先輩の先輩の、そのまた先輩のころから、建て増しに次ぐ建て増しが繰り返され、さらにもう一丁耐震工事やらも入って、今やハウルの動く城のようである。
この建物には、未だに入った事も無い部屋や、未知の場所がまだまだ隠されているのである。もしかしたら開かずの間なんてものも.....。そんなことを考えると、ちょっと怖くなってくる。

エレベーターで地下へ下り、左に出てから廊下を回り込むと、地下書庫があった。

真っ暗である。部屋に入るとセンサーで照明が点灯したが、点灯したのは手前のみ。奥の方の照明は暗いままだ。当然誰もいない。

部屋の広さは20畳くらいだろう。高さ3メートルくらいある書棚が歩くのもままならないほどの近さでみっしりと部屋を埋めつくしていた。

どこからか不気味な振動音が聞こえてきている。天井を見ればパイプが縦横に走り、謎の液体が激しく流れる音が聞こえてくる。........怖い。
きっとこの部屋はかつての実験室か何かで使われていて、書籍を保管するような部屋ではなかったのだろう。
閲覧されなくなった書籍や雑誌をおいやる場所が見つからず、やむなくこの部屋に押し込んだということだろう。

実際、人なんてめったに来ない。
僕のような余程のモノ好きだけが1日1~2人くらいくる程度ではないか。部屋の不気味さも来館者をさらに退けている原因ではないか。本当にぞくぞくする部屋である。

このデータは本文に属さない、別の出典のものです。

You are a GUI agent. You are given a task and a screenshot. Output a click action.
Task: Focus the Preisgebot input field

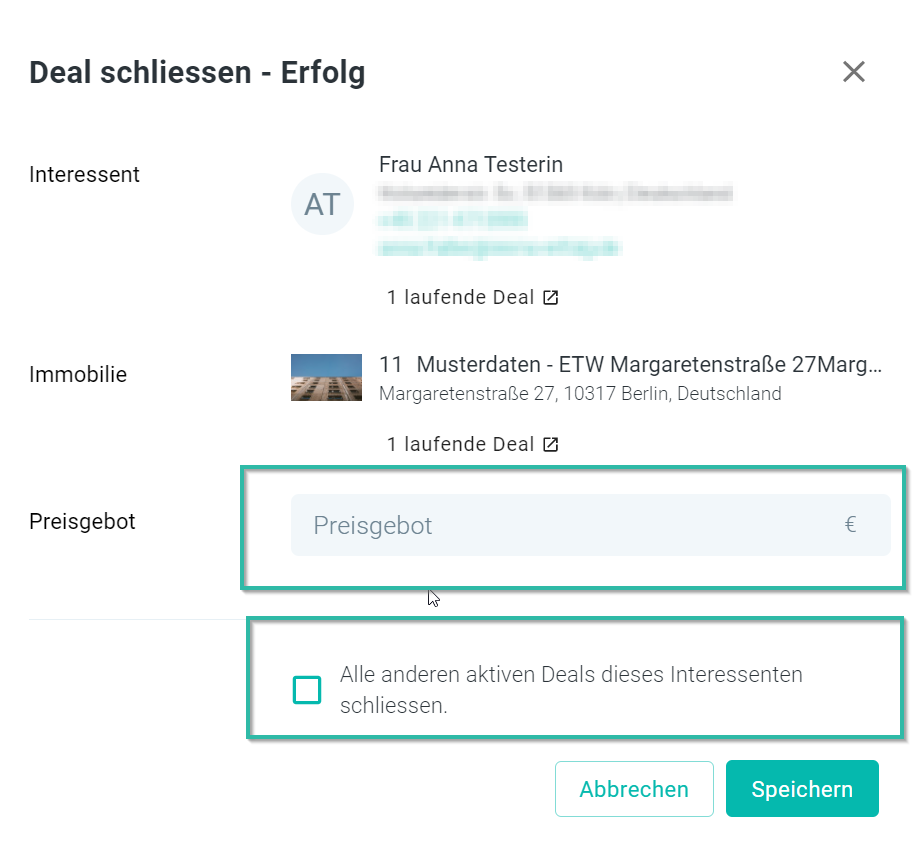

書棚の角を曲がったとたん、目の前にゾンビが立っていたら.....なんてことすら考えてしまう。まるで実写版バイオハザードのような部屋である。または病院の地下の死体安置所のような.....。いい大人が一人で入っても充分怖い。

探している資料は無事、見つかった。
今回は無事に生きて帰って来られたが、はたして次回はどうか.......(大袈裟)。

身近にありながらもまだまだ知らない場所、知ってはいけない場所?なんてものはたくさんあるのかもしれないね。